Artikel:
════════════════

In Hamburg werden Werbeflächen zu digital bespielten Monitoren umgerüstet. Das Ergebnis ist eine zwanghafte Berieselung mit Info-Schnipseln.

Dauerberieselung mit fragwürdigem Energieverbrauch: digitale Werbetafel in Hamburg Foto: Marcus Brandt/dpa

E s war im Mai auf dem Weg mit dem Rad zum Einkaufen, als ich in Rahlstedt an der breiten Ausfallstraße B75 wartete, dass es endlich grün wird. Ein bärtiges Gesicht erschien auf der Werbetafel gegenüber, ein Name vor rotem Hintergrund, da wurde jemand polizeilich gesucht. Dann kam der nächste Beitrag. Auf dem Rückweg blieb ich extra stehen, schaute bewusst zur Tafel. Aber die Meldung kam nicht wieder.

Ein paar tausend solcher Tafeln stehen in Hamburg. Wie die Volksinitaitive „Hamburg Werbefrei“ publik machte, hat die Stadt Hamburg kürzlich die Verträge mit den Beitreiberfirmen Ströer und Wall bis 2026 verlängert und ihnen zudem die Digitalisierung aller Anlagen erlaubt. Das heißt: Die alten Plakatwechselanlagen werden durch Monitore ersetzt.

Die Volksinitiative kritisiert, dass die Tafeln viel Strom verbrauchen, und macht auf den Widerspruch aufmerksam, dass die Regierung ausgerechnet auf diesen Geräten die Bürger zum Erergiesparen ermahnt. Weshalb die Ini „Hamburg Werbefrei“, die bis 22. Oktober 10.000 Unterschriften braucht, nun auch die Unterstützung von Umweltverbänden erhält. Begründung: So würde man Klima schützen, die Lichtverschmutzung eindämmen und Unfallrisiken reduzieren.

Zu Hause fiel mir der Name wieder ein. Autsch. Nach ein bisschen Internet-Suche stellte ich fest, dass ich den Gesuchten sogar mal kannte. Gruselig. Mir gefällt deshalb von allen Gründen für „Hamburg werbefrei“ der einer passiven Informationsfreiheit am besten. Will ich fernsehgucken, Zeitung lesen oder im Netz surfen, bestimme ich Ort, Zeit und Bedingung. Hier aber bin ich am Straßenrand den Informationsschnipseln unvorbereitet ausgesetzt.

════════════════

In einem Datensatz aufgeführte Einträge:

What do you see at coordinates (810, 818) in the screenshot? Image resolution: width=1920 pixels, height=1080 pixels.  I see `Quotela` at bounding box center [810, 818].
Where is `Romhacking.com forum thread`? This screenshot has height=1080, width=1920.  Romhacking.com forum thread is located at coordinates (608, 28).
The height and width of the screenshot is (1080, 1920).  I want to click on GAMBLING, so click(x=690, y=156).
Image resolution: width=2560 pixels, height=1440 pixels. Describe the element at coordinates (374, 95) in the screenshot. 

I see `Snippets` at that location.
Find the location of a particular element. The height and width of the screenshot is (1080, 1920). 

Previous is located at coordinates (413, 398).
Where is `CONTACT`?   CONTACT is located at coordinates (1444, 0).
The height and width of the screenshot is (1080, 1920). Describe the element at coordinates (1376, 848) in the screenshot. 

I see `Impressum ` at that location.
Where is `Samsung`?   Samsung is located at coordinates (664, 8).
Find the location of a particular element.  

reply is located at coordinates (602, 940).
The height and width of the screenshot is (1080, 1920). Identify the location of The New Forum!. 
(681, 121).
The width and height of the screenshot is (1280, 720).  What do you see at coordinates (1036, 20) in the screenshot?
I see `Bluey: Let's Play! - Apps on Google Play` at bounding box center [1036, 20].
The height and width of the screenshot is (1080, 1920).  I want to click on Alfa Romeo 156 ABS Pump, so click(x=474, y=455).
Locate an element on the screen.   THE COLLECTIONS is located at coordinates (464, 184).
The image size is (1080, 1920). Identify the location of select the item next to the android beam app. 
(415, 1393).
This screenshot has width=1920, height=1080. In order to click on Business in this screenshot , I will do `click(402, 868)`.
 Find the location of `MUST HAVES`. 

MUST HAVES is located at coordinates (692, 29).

════════════════

Aufgaben bearbeiten:
1/ Gib im Artikel über die Hamburger Werbetafeln die Passage von „Dauerberieselung mit fragwürdigem“ bis „durch Monitore ersetzt.“ erneut wieder und tausche dabei „Werbetafel“ gegen „Anzeigetafel“ aus.
2/ Wie viele Unterschriften braucht die Initiative „Hamburg Werbefrei“ laut dem Artikel über die Hamburger Werbetafeln bis zum 22. Oktober?
3/ Knüpfe an den letzten Satz des Artikels über die Hamburger Werbetafeln an und schreibe den Text weiter.

Lösungen:
1/
Dauerberieselung mit fragwürdigem Energieverbrauch: digitale Anzeigetafel in Hamburg Foto: Marcus Brandt/dpa

E s war im Mai auf dem Weg mit dem Rad zum Einkaufen, als ich in Rahlstedt an der breiten Ausfallstraße B75 wartete, dass es endlich grün wird. Ein bärtiges Gesicht erschien auf der Anzeigetafel gegenüber, ein Name vor rotem Hintergrund, da wurde jemand polizeilich gesucht. Dann kam der nächste Beitrag. Auf dem Rückweg blieb ich extra stehen, schaute bewusst zur Tafel. Aber die Meldung kam nicht wieder.

Ein paar tausend solcher Tafeln stehen in Hamburg. Wie die Volksinitaitive „Hamburg Werbefrei“ publik machte, hat die Stadt Hamburg kürzlich die Verträge mit den Beitreiberfirmen Ströer und Wall bis 2026 verlängert und ihnen zudem die Digitalisierung aller Anlagen erlaubt. Das heißt: Die alten Plakatwechselanlagen werden durch Monitore ersetzt.

2/ 10.000 Unterschriften.

3/
Lauter sinnlose Fragen

Solche Monitore gibt es in U-Bahnen schon lange. Nun stehen sie an jeder Ecke. Statt drei Werbeplakaten im Wechsel kann dort ständig das Programm geändert werden, etwa mit so sinnlosen Fragen wie: „Wie viel Brücken hat Hamburg?“

Die Polizeipressestelle sagt, von ihr direkt kämen solche Suchmeldungen nicht. Es müssten Presseberichte sein, die auf den Stadtmonitoren gezeigt werden. Auf den Bildschirmen der Firma Ströer läuft zum Beispiel das Informationssystem „Kiss“, das ein „redaktionelles Programm“ wie Nachrichten ihres Partners T-Online und Infotainment in Form von Wetteranzeigen und Wissensfragen bietet. Auch Kulturtipps, Ad-hoc-Warnungen und Suchmeldungen können hier „in Echtzeit“ platziert und die Bürger im öffentlichen Raum jederzeit erreicht werden.

Nur scheint die Kommunikation etwas einseitig. Als die Links-Fraktion vom Senat wissen wollte, wie viele Werbeanlagen inzwischen digital sind, antwortete der, es sei den beiden Firmen nicht möglich, dies in der für die Beantwortung für Anfragen verfügbaren Zeit zu beantworten. Auch die taz hatte kein Glück. Eine Firma antwortete nicht, die andere schickte nur die Antwort des rot-grünen Hamburger Senats.

Der hat sich gegen die Öko-Argumente übrigens gefeit. Der Stromverbrauch moderner LEDs sei geringer als der von alten Neonröhren, man spare Papier, die Tafeln würden nachts gedimmt. Nur auf die Frage der Links-Fraktion, ob es Untersuchungen über den Einfluss von Außenwerbung auf psychische Gesundheit und Lebenszufriedenheit gibt, heißt es: Damit habe man sich „nicht befasst“.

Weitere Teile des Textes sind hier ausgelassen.